With pictures removed, output every record below exactly as written.

[PROVIDED RECORDS — start]

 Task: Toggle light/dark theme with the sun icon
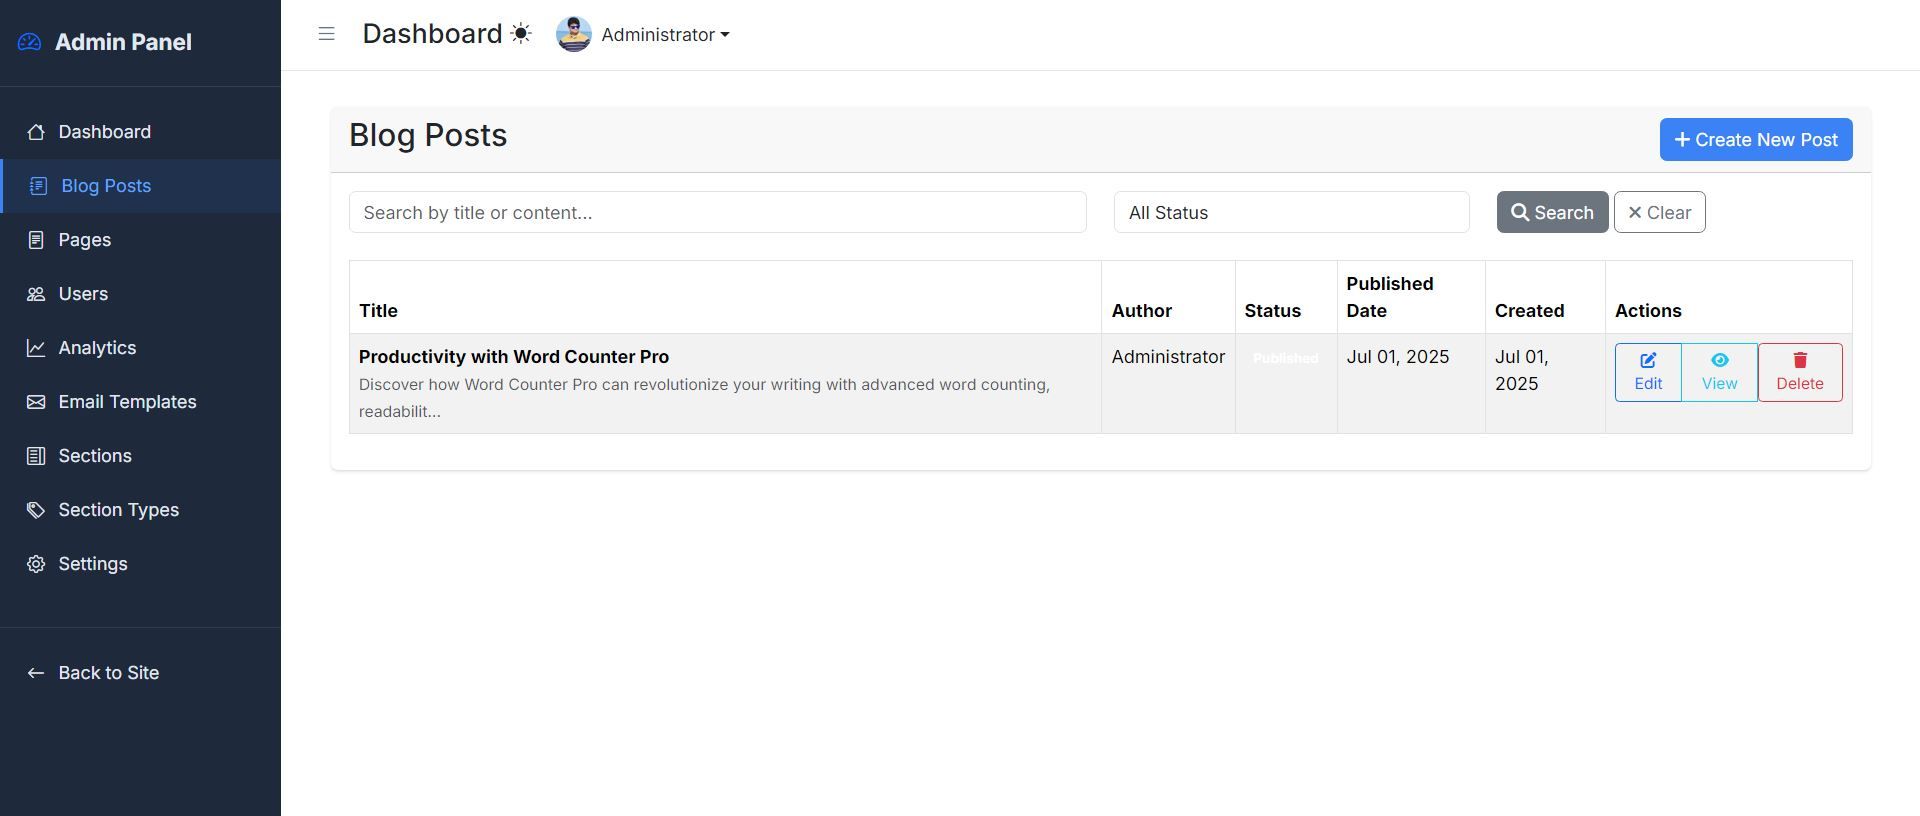(x=521, y=34)
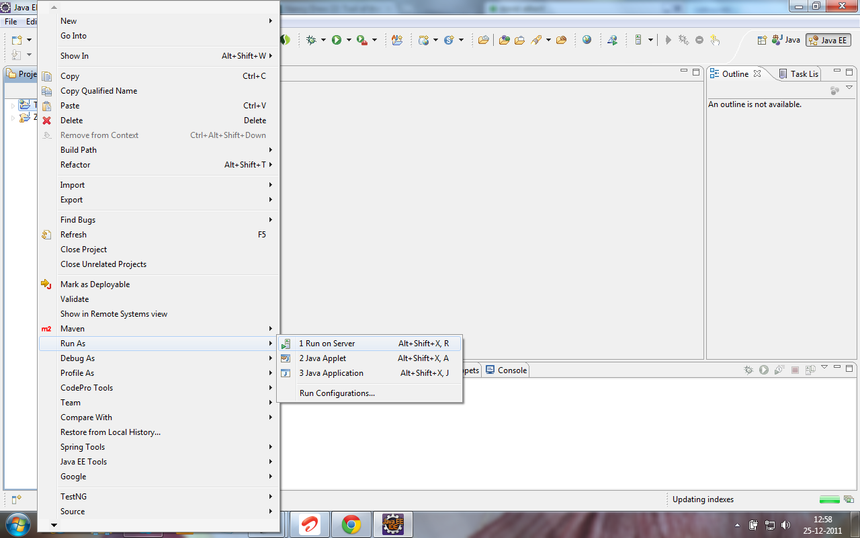Click the green Run toolbar icon
This screenshot has width=860, height=538.
(336, 40)

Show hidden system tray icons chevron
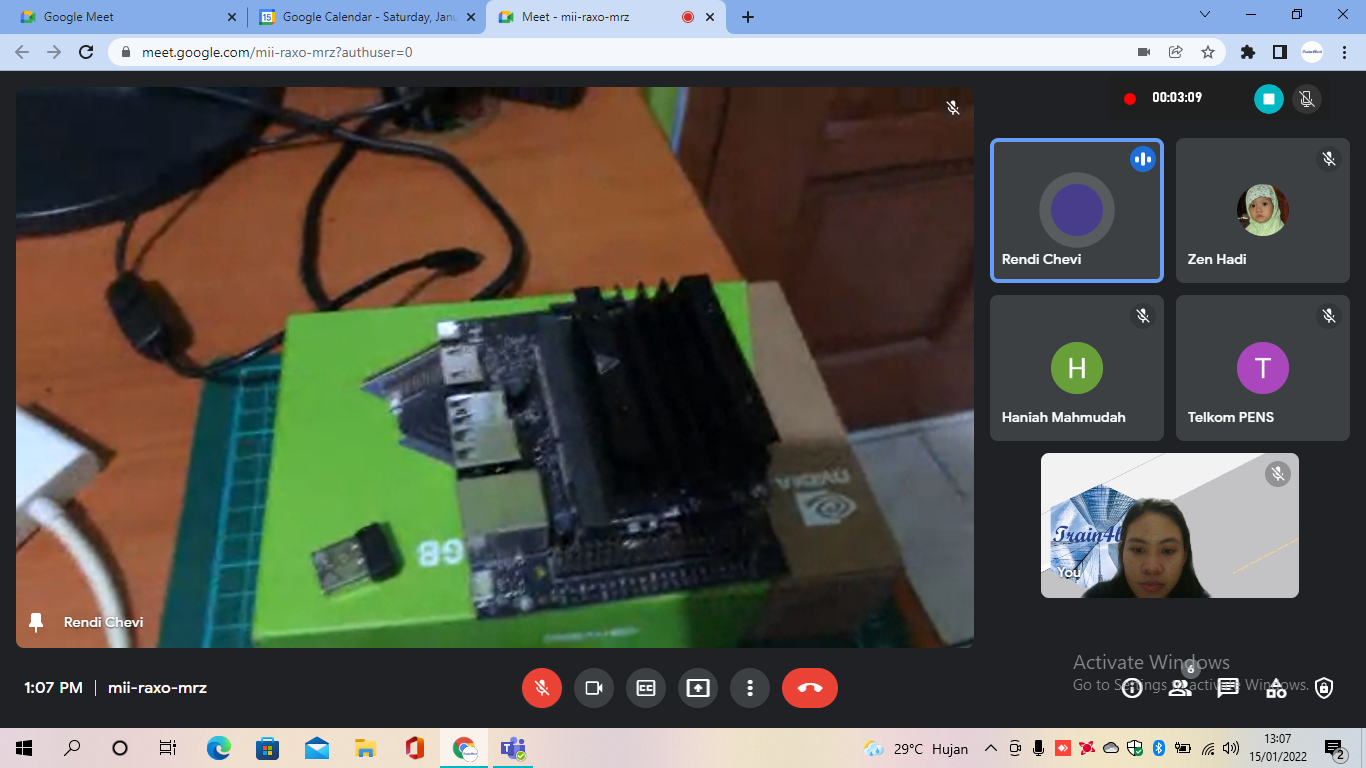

[PROVIDED RECORDS — finish]

• [SOLUTION TO THIS PROBLEM]:
 Task: Toggle light/dark theme with the sun icon
(x=521, y=34)
Click the green Run toolbar icon
This screenshot has width=860, height=538.
(336, 40)

Show hidden system tray icons chevron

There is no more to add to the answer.